This week, the assignment was to create a mold and cast a part. This process involved three steps: (1) modeling the positive of the desired part and machining a rigid mold (2) creating a flexible mold of the negative and (3) casting the final part.Rigid Mold
The first step was to design the final part and the rigid mold in SolidWorks. I did this by initially creating two separate parts, (the part and the surrounding wax) and then combining them to model the final mold. I decided to model a simple shell shape, in order to play with modeling surface features in SolidWorks and to practice developing a mold that would have both convex and concave contours. The shell shape was developed by inserting a 2D image of a shell as a sketch picture, scaling it down to the required size, and then roughly tracing it's outline to start with a realistic shape. The shape itself was constructed as a lofted feature. To accomplish this, I drew two sketches, on the top plane and the right plane, making sure they intersected at the axis of rotation. Note: In order for the loft to work properly, you'll need to move the blue dots that will appear on both sketches, on top of each other. After creating the top curvature, I added another layer of detail to the bottom, and then mirrored the features to obtain a symmetric part.

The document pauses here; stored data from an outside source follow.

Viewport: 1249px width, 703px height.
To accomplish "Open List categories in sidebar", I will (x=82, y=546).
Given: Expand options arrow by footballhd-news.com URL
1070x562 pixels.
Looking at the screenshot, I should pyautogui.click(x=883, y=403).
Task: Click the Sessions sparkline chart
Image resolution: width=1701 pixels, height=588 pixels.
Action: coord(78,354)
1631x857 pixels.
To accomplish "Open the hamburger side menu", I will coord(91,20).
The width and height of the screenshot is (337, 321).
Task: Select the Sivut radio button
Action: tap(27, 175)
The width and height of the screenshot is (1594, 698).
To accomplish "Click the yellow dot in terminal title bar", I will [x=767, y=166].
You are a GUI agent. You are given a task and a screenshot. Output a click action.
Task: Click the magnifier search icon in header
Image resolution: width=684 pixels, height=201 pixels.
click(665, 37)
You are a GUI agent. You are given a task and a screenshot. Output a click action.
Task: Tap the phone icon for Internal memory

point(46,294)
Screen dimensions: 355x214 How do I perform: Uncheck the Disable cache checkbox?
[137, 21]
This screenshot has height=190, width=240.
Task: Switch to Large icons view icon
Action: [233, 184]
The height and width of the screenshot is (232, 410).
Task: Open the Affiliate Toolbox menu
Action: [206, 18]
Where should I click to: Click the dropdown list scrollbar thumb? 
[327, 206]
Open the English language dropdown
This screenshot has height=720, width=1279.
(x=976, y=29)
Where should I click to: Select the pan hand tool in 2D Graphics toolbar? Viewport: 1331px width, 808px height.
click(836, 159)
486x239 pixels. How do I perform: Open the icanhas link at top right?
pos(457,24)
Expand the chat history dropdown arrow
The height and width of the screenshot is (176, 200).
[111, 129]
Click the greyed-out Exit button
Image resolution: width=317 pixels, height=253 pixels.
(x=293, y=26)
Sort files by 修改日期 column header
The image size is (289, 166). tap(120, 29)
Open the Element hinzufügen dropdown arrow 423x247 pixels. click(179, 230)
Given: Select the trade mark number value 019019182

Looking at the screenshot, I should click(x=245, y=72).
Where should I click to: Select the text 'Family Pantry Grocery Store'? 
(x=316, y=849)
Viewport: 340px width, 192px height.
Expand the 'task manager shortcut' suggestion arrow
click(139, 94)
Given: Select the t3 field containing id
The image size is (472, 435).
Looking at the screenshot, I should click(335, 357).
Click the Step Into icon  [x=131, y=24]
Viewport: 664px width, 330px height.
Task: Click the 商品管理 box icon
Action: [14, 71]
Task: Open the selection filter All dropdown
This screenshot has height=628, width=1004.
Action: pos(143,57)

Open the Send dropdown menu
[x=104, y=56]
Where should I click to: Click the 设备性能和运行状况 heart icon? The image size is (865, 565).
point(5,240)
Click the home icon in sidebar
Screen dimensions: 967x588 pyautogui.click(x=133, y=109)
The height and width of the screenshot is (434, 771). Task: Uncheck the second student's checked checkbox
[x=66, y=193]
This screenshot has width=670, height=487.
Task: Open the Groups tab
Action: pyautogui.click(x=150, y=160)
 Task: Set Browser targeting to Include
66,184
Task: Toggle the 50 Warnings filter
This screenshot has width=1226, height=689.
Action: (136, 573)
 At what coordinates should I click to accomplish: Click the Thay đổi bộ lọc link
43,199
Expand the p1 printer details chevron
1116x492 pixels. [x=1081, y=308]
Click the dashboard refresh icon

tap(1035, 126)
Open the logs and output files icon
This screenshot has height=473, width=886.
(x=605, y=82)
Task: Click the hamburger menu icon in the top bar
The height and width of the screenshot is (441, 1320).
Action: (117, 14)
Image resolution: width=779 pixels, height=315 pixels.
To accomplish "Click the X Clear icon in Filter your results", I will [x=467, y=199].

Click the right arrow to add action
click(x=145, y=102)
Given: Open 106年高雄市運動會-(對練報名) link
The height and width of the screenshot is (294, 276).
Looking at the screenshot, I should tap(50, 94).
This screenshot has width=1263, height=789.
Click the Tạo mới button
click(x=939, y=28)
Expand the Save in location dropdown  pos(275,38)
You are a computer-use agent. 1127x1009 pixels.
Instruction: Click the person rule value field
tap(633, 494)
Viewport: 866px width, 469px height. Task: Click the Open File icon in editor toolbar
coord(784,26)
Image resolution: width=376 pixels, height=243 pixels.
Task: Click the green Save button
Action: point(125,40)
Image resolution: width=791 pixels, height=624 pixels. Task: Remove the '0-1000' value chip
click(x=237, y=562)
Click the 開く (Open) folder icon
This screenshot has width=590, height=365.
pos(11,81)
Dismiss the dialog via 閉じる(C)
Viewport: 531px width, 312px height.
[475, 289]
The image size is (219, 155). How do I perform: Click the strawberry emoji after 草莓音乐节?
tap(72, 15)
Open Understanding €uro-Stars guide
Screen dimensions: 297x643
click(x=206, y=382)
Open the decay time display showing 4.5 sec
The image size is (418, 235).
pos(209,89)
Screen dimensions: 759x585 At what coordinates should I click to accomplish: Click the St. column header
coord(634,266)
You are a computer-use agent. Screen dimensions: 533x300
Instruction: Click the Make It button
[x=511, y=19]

I modeled the wax block as a separate part, which allowed me to play around with the spacing easily in the assembly view. When all of the details were finalized, I saved the assembly as a part, combined the shell positive and the wax block models, and saved it again as an .stl for the Modela.
The wax was machined on the Modela, using the fab modules. Make sure to set the 3D toolpaths (ztop=0, zbottom=lowest cut, zstep= 2mm), and be sure to type in the conversion from whatever units you used to mm. Also, do not forget to set the offset to -1, and check that the toolpaths are correct before continuing. I had heard that the tool paths took >3 hours for some people, so I adjusted the height of the features to reduce machining time. It took about 1 1/2 hours to run a rough cut and two finishing cuts.
In order to have a chance of getting your parts out, you'll want to create a flexible mold from your rigid mold. I used Mold Star Slow 15, which took about 4 hours to cure, but apparently is more resistant to tearing. Since I had made the walls of my mold thinner to reduce machining time, this more robust type of silicon was perfect. I mixed equal parts (in volume) of the two compounds, shearing instead of scooping to avoid bubbles. When pouring into the mold, a trick is to hold the cup high about the part to create a thin stream, which helps reduce trapped bubbles.
Initially, I had made the sprue hole too small, which made casting a messy and time consuming process. The Drystone had actually cured before I had a chance to fill the entire mold. I then cut a larger opening using an exacto knife and tried casting again. This time, the process went much more smoothly. One note is that the cast will pick up all of the tooling marks, which could be good depending on the texture you are looking for, but they can also be easily smoothed out with sand paper.